In this article I will look at a scene from the film Crash through the eyes of an Expectancy Violations Theorist. Specifically, looking at how violations of what the characters expected, or a violation of what was expected of them changed the outcome of the scene.   


Every person has certain things we expect (what we predict to occur not necessarily what is desired) from other people, in relation to our interactions with them. These expectations can be different with every person we interact with and even different between varying cultures we encounter. For example, if you see your significant other from across the room, what would you expect them to do? Now, what would you expect your best friend from high school to do in the same situation? What would you expect your mother to do? Some one you don’t like? What would you expect a stranger to do in that situation? With each different person we interact with, we expect different things from that interaction. It can be small expectations, such as the distance we foresee that person will stand from us when having a conversation, to big expectations of possible positive or negative physical interaction.  The Expectancy Violation Theory or EVT deals with those expectancies, where they come from, and the effect that takes place when a person deviates from them.

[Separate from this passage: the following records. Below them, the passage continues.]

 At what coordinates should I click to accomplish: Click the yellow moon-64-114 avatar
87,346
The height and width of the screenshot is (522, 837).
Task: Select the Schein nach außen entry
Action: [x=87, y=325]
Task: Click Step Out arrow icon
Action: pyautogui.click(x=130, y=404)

Set in Los Angeles, the film opens following a car accident involving detective, Graham Waters (Don Cheadle), Ria (Jennifer Esposito), his partner, and Kim Lee. As Ria and Kim Lee exchange racial insults, Waters gets out of the car and investigates the crime scene which had indirectly caused the accident after identifying himself as a detective to the officer in charge. Waters sees the victim's shoe lying on the ground and then stares at something off screen which horrifies him... (2)



The Chinese woman begins accusing the Hispanic woman (A detective), of speaking very poor English. She uses not only wrong structures and grammar, such as “you no see” or “she do this”, but also a strong Chinese accent with “the blake lights” for instance. The “crash” continues with the replies of the Hispanic inspector. Looking down on the Chinese lady, she exhibits her contempt by alternating a normal way of speaking with the police officer and addressing with a Chinese accent.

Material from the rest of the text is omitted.